*TASK BRIEF*. Reproduce every line of the data below verbatim, with no changes.

*DATA FOR PROCESSING*.
════
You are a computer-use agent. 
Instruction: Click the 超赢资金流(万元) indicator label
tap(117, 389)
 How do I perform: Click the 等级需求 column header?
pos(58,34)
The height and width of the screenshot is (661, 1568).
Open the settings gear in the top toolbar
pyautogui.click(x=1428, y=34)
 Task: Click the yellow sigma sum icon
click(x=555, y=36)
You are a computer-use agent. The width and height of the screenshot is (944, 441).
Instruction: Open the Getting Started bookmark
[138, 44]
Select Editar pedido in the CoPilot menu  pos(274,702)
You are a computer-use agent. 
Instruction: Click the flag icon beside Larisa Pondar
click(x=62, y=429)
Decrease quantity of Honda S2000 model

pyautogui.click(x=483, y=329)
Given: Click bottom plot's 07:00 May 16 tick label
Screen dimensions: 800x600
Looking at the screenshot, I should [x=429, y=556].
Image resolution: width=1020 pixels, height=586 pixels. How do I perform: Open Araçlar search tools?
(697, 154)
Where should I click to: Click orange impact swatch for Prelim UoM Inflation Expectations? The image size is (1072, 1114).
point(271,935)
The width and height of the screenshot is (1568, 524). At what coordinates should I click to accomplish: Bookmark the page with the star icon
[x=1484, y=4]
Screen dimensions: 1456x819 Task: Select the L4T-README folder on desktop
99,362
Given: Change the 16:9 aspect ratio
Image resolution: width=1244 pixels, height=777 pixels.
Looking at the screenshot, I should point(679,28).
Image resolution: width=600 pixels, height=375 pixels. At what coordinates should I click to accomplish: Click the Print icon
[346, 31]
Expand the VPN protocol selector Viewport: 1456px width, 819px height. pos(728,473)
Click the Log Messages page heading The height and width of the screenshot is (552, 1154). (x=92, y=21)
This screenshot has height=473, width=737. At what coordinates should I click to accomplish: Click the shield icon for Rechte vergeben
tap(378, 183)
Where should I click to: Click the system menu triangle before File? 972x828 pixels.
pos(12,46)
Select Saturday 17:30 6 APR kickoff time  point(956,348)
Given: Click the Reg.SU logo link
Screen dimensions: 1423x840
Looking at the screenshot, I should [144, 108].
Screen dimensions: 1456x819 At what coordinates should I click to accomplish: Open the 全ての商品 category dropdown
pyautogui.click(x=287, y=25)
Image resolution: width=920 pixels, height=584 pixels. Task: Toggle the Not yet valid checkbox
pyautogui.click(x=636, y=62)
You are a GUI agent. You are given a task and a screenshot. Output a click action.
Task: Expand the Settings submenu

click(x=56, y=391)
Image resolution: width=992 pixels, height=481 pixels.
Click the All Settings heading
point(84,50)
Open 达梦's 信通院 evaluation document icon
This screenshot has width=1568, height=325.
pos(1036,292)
════
*RESULT OF THIS EXERCISE*.
You are a computer-use agent. 
Instruction: Click the 超赢资金流(万元) indicator label
tap(117, 389)
 How do I perform: Click the 等级需求 column header?
pos(58,34)
The height and width of the screenshot is (661, 1568).
Open the settings gear in the top toolbar
pyautogui.click(x=1428, y=34)
 Task: Click the yellow sigma sum icon
click(x=555, y=36)
You are a computer-use agent. The width and height of the screenshot is (944, 441).
Instruction: Open the Getting Started bookmark
[138, 44]
Select Editar pedido in the CoPilot menu  pos(274,702)
You are a computer-use agent. 
Instruction: Click the flag icon beside Larisa Pondar
click(x=62, y=429)
Decrease quantity of Honda S2000 model

pyautogui.click(x=483, y=329)
Given: Click bottom plot's 07:00 May 16 tick label
Screen dimensions: 800x600
Looking at the screenshot, I should [x=429, y=556].
Image resolution: width=1020 pixels, height=586 pixels. How do I perform: Open Araçlar search tools?
(697, 154)
Where should I click to: Click orange impact swatch for Prelim UoM Inflation Expectations? The image size is (1072, 1114).
point(271,935)
The width and height of the screenshot is (1568, 524). At what coordinates should I click to accomplish: Bookmark the page with the star icon
[x=1484, y=4]
Screen dimensions: 1456x819 Task: Select the L4T-README folder on desktop
99,362
Given: Change the 16:9 aspect ratio
Image resolution: width=1244 pixels, height=777 pixels.
Looking at the screenshot, I should point(679,28).
Image resolution: width=600 pixels, height=375 pixels. At what coordinates should I click to accomplish: Click the Print icon
[346, 31]
Expand the VPN protocol selector Viewport: 1456px width, 819px height. pos(728,473)
Click the Log Messages page heading The height and width of the screenshot is (552, 1154). (x=92, y=21)
This screenshot has height=473, width=737. At what coordinates should I click to accomplish: Click the shield icon for Rechte vergeben
tap(378, 183)
Where should I click to: Click the system menu triangle before File? 972x828 pixels.
pos(12,46)
Select Saturday 17:30 6 APR kickoff time  point(956,348)
Given: Click the Reg.SU logo link
Screen dimensions: 1423x840
Looking at the screenshot, I should [144, 108].
Screen dimensions: 1456x819 At what coordinates should I click to accomplish: Open the 全ての商品 category dropdown
pyautogui.click(x=287, y=25)
Image resolution: width=920 pixels, height=584 pixels. Task: Toggle the Not yet valid checkbox
pyautogui.click(x=636, y=62)
You are a GUI agent. You are given a task and a screenshot. Output a click action.
Task: Expand the Settings submenu

click(x=56, y=391)
Image resolution: width=992 pixels, height=481 pixels.
Click the All Settings heading
point(84,50)
Open 达梦's 信通院 evaluation document icon
This screenshot has width=1568, height=325.
pos(1036,292)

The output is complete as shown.